The Corn Exchange is a commercial building in Nottingham Street in Melton Mowbray, Leicestershire, England. The structure, which is now used to provide access to a shopping centre, is a Grade II listed building.

==History==
In the mid-19th century, a group of local businessmen decided to form a private company, known as the "Melton Mowbray Corn Exchange and Public Rooms Company", to finance and commission a purpose-built corn exchange for the town. The site they selected was on the east side of Nottingham Street.

The foundation stone for the new building was laid on 11 November 1854. It was designed by T. Mallinson and Son of Nottingham in the Italianate style, built by John Norman and Son of Leicester in red brick with ashlar stone dressings and was completed in January 1855. The design involved a symmetrical main frontage of three bays facing onto Nottingham Street. The ground floor featured three round headed openings with rusticated surrounds and voussoirs while the first floor was fenestrated by three round headed sash windows with window sills, architraves and cornices supported by brackets. There were quoins at the corners and, at roof level, there was a frieze, carved with the year "A. D. 1854", a cornice, which was supported by paired brackets, and, in the central bay, a small parapet carved with the words "Corn Exchange" surmounted by an octagon-shaped turret. Internally, the principal room was the main hall which was 80 feet long and 40 feet wide.

The use of the building as a corn exchange declined significantly in the wake of the Great Depression of British Agriculture in the late 19th century. The building instead served as the venue for petty session hearings and as the local office of the Midland District of the YMCA. The 3rd Company of the 1st Administrative Battalion, Leicestershire Rifle Volunteer Corps, which had been raised in the town in 1860, evolved to become "C Company" of the 1st Volunteer Battalion, the Leicestershire Regiment in 1883 and trained at the corn exchange.
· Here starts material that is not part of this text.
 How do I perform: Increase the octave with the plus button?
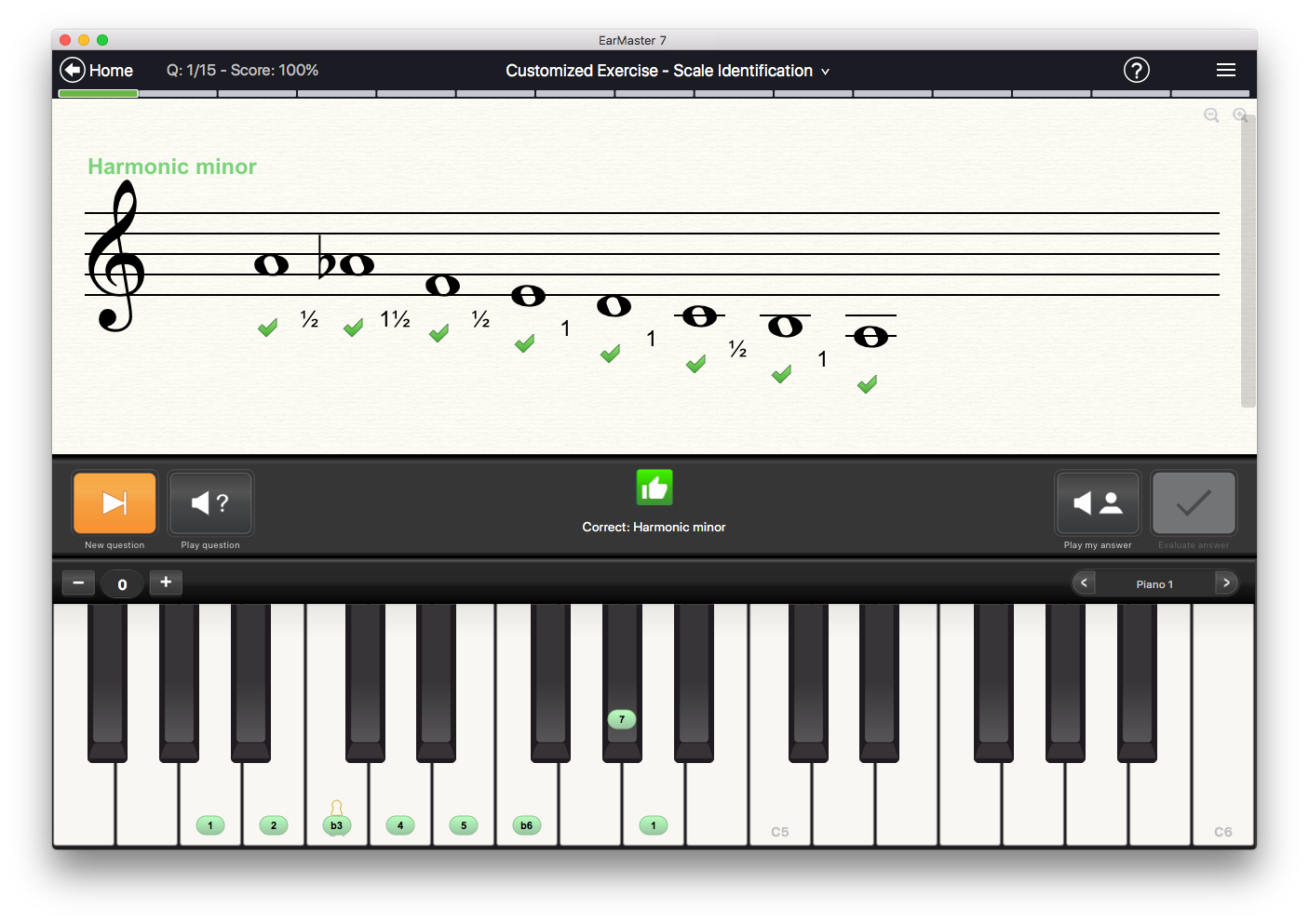[x=166, y=583]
The building was also used for public events: in 1911, the campaigners for women's suffrage, Millicent Fawcett and Daisy Renton, gave a talk in the building. Other visitors included the Prince of Wales who attended the Royal British Legion Ball in the building, in March 1925. The Prince of Wales returned, with the Duke of York and Prince Henry to attend a dinner there, organised by the local branch of the National Farmers' Union, in February 1926. At the start of the Second World War, the building was used as a processing centre for evacuees transferred from London. After the officers and men of the 4th Parachute Brigade, elements of which were based nearby at Staveley Lodge, took part in Operation Market Garden, they were entertained in the building in October 1944.

In the 1960s, the building became a popular concert venue: performers included Chris Farlowe, who performed with the band, The Thunderbirds, in 1967, and Romeo Challenger, who performed with the band, Hal C. Blake, in 1969. By the 1980s, the main hall had been demolished and the surviving part of the building, at the front, had become the entrance to a small shopping arcade known as The Bell Centre, named to commemorate The Bell Hotel, of which only the façade remains, to the south of the corn exchange.